Considered by some bank accounting’s most significant change in 40 years, the FASB’s Current Expected Credit Loss (CECL) standard is inching toward reality.
Are you and your board colleagues studying the standard’s fundamentally new requirements for booking loan losses? Do you have a sense for its implications on reserves? Are you considering the penetrating questions to ask about management’s preparedness and processes to comply?
For some directors, the standard might seem straightforward: Build reserves to cover losses over the life of a loan. But it means much more: The timing of adding to the reserve has changed considerably. The entire expected lifetime losses must be booked in the quarter in which the loan is made.
Make no mistake; preparing to meet the demands of the standard, effective January 1, 2020, for most Securities and Exchange Commission (SEC) registrants, promises be a complex, time-consuming endeavor.
Other questions bank directors must ask themselves include whether they understand the standard’s implications and if they are confident that bank management is prepared for the formidable changes affecting modeling, data collection and analysis, calculation of losses, and information technology (IT) systems.
For some bank management teams, the answer may be a confident, “Yes.’’ For others, it might be a tentative, “Well … let us get back to you on that.’’

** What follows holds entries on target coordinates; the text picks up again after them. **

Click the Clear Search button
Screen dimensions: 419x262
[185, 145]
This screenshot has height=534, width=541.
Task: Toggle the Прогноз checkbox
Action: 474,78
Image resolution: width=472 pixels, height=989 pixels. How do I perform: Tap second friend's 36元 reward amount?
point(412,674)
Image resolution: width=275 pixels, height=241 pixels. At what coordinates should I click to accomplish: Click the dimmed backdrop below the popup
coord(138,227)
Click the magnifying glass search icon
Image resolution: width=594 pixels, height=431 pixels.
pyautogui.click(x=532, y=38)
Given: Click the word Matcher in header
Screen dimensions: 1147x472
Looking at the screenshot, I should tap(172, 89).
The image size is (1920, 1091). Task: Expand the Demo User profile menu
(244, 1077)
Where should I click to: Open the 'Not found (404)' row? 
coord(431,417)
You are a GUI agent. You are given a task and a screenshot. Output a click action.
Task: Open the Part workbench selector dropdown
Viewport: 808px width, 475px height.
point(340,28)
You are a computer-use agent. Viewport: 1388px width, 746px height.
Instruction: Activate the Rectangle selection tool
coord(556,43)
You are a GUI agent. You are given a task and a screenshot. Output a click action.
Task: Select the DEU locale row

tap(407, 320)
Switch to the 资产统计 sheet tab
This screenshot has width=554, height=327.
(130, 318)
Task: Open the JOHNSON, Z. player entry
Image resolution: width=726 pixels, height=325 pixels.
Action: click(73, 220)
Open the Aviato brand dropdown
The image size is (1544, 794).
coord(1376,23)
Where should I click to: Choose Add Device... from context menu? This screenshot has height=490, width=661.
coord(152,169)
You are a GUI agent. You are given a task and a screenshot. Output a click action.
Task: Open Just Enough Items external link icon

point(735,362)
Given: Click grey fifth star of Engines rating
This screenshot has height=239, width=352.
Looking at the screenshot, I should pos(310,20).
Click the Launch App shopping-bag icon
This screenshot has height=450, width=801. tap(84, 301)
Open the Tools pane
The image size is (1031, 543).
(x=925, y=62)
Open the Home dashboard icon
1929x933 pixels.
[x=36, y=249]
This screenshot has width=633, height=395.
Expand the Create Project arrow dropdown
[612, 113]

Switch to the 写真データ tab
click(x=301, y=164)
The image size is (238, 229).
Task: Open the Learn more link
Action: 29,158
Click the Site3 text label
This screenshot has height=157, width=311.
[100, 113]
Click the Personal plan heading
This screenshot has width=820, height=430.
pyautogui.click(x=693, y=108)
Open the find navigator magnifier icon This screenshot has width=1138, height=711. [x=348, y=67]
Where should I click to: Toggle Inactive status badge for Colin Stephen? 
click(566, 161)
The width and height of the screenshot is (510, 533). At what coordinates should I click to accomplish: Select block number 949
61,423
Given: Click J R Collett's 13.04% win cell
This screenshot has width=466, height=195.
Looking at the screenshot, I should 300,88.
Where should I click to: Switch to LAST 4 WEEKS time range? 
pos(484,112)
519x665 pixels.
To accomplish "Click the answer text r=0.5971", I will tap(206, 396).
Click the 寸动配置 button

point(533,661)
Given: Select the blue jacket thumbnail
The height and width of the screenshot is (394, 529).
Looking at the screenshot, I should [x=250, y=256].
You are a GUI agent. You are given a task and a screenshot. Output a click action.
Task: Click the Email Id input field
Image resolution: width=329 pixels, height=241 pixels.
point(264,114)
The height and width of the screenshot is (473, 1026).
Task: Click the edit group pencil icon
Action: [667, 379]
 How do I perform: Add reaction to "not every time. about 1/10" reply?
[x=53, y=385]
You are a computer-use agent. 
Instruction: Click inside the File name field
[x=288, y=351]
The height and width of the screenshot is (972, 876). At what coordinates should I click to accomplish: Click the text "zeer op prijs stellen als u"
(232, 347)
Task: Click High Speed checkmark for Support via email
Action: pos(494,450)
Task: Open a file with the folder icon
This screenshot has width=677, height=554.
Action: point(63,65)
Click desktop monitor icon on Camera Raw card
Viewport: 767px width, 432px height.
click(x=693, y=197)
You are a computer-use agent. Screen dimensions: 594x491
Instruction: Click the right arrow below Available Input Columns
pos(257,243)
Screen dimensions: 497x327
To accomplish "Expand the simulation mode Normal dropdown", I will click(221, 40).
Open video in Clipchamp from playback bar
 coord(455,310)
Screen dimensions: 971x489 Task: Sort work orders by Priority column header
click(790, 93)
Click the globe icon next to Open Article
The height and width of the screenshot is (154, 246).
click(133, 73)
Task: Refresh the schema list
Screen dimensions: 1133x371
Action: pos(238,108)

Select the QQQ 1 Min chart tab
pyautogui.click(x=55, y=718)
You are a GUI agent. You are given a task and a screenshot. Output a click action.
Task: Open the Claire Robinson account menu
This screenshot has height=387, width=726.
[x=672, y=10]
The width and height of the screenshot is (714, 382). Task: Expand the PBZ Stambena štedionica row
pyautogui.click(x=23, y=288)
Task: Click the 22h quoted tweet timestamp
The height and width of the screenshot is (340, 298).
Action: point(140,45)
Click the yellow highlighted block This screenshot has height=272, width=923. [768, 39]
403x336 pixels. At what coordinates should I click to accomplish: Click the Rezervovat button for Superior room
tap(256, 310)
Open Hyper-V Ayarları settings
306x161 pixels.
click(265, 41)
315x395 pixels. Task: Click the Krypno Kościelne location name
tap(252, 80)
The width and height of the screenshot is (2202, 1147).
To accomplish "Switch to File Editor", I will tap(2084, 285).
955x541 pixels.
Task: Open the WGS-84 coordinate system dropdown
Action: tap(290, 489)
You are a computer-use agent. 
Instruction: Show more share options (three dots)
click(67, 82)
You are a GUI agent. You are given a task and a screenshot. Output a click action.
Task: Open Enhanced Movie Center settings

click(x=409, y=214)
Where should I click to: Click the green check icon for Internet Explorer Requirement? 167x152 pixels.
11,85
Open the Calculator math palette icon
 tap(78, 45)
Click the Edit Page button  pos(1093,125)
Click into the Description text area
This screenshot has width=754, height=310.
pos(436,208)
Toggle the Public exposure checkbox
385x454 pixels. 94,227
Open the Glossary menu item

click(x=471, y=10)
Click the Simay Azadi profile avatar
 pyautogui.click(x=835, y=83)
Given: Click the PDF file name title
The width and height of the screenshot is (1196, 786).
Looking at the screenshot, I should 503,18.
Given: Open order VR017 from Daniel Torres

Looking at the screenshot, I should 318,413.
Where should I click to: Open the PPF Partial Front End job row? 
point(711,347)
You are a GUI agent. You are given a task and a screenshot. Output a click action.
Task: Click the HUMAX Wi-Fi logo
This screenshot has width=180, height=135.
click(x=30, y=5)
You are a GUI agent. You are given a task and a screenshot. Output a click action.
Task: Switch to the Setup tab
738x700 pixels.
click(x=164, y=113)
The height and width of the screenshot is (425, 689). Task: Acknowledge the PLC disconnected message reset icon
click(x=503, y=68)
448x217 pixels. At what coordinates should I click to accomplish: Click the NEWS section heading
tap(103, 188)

It is worth noting that 83 percent of bankers who answered a recent survey at the American Institute of Certified Public Accountants conference said they expected CECL to require substantial changes to banks’ policies, procedures and IT systems. Half said they were most concerned about how they would manage the amount of data needed to comply.
Consider this counterintuitive CECL scenario: the bank has a quarter it considers successful because of the number of new organically grown loans it made. But, it might show a quarterly loss because the bank must book expected losses for the entire life of those loans in the quarter in which the loans were made. Under current rules, banks book losses after they are incurred.
Further, when calculating expected losses under CECL, banks must incorporate reasonable and supportable forecasts in their loss evaluations. In other words, how strong are your bank’s modeling capabilities?
That forecast would include a bank’s expectation, for example, of the future yield curve and an expectation of the economic future over the life of the loan–and how these factors would impact the performance of each loan for the life of the loan.
For some banks, the timing issue could mean between now and 2020, they will need to add to their capital base through earnings. Capital planning considerations are most effectively dealt with when given sufficient lead time, especially if a number of institutions need to raise capital upon adoption of the standard.
Directors must prepare to challenge management’s process to meet the standard. That may mean that directors ask management if they’ve examined commercial loans by type or vintage, and if they’ve done preliminary lifetime loss calculations based on past experience and future economic considerations.
Consequently, directors need comfort that management has established a robust CECL planning process in order to know which data will be required. It’s no wonder, then, that for many directors, that standard looming on the horizon suddenly is getting closer.